What to work on: Whenever a picture appears in the listing below, leave it out, and copy exactly the lines from the one containing "Task: Close the" through the end.

Available data:
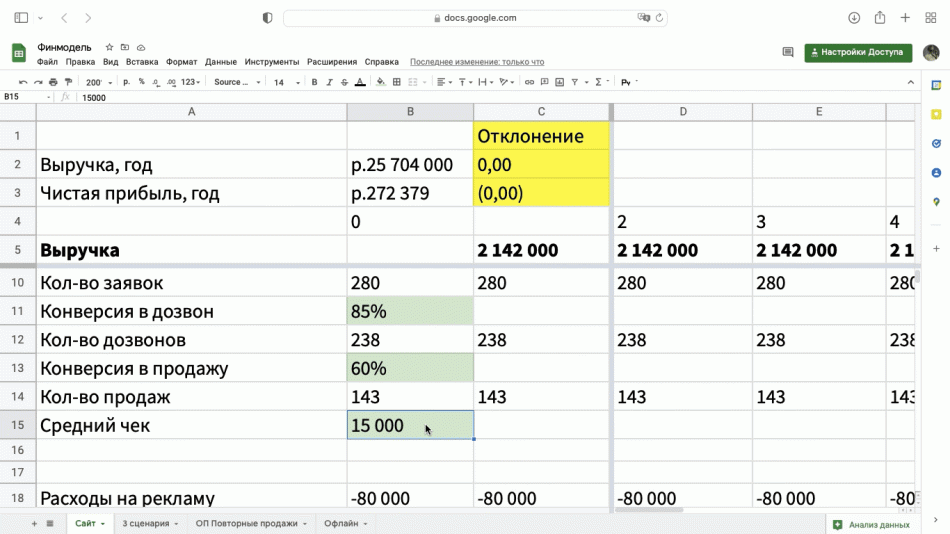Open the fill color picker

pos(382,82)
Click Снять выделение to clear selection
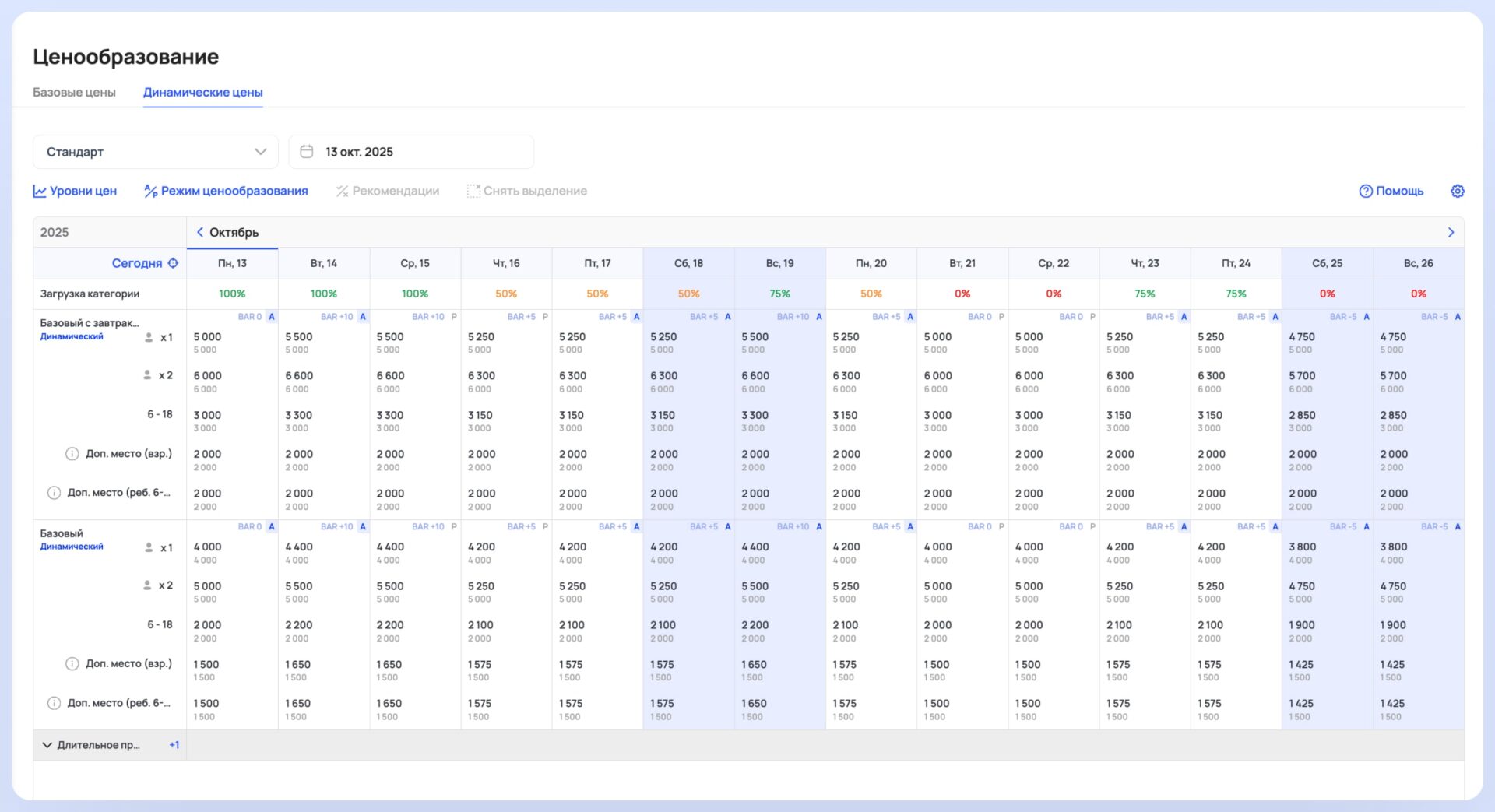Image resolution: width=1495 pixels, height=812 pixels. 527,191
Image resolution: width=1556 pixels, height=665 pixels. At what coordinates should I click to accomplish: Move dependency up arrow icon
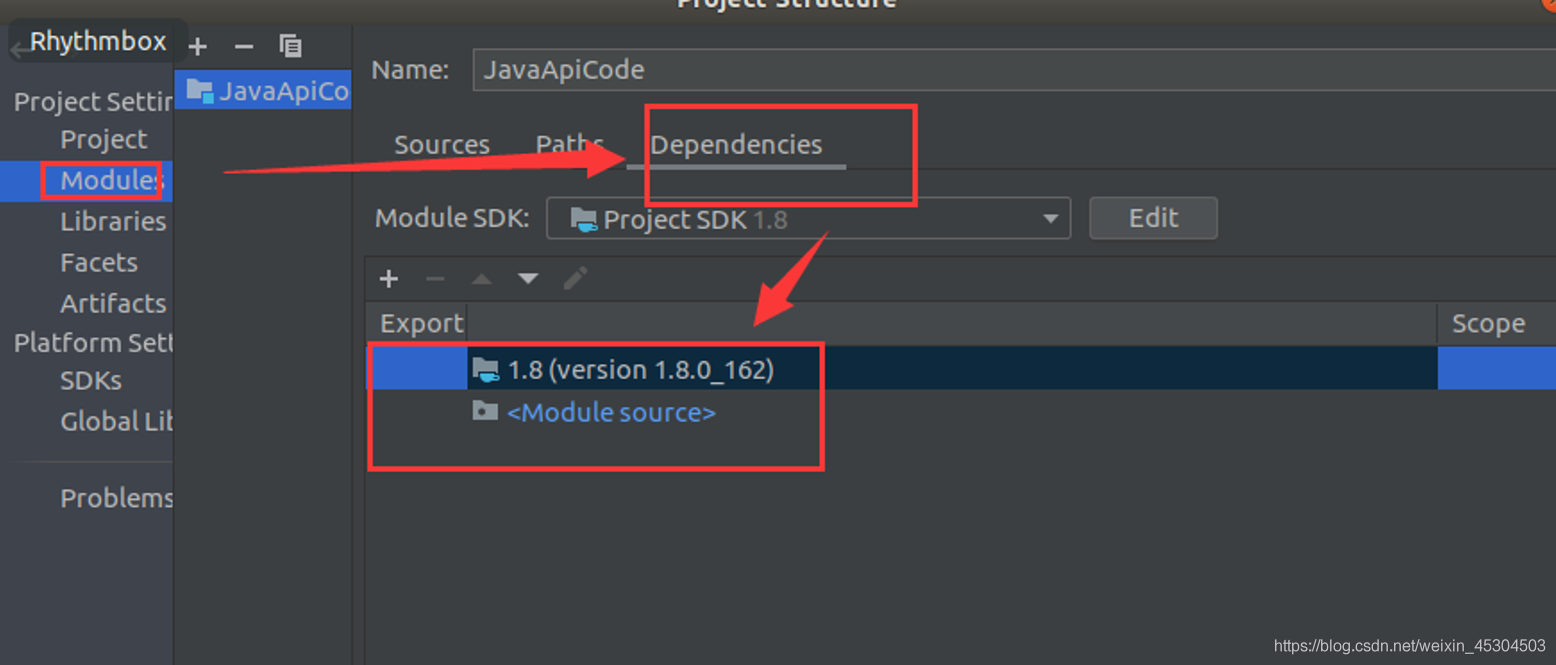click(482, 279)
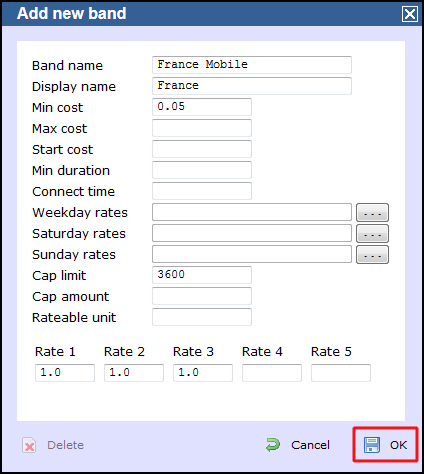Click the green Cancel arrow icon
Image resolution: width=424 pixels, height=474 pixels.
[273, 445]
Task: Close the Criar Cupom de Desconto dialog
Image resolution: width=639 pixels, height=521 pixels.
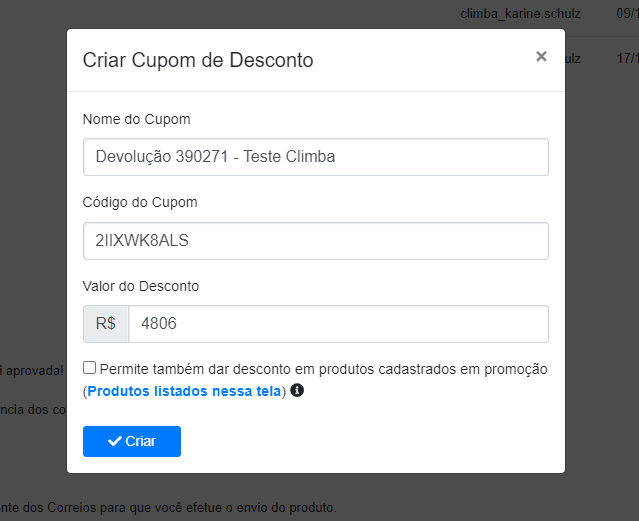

Output for this exercise:
Task: Close the Criar Cupom de Desconto dialog
Image resolution: width=639 pixels, height=521 pixels.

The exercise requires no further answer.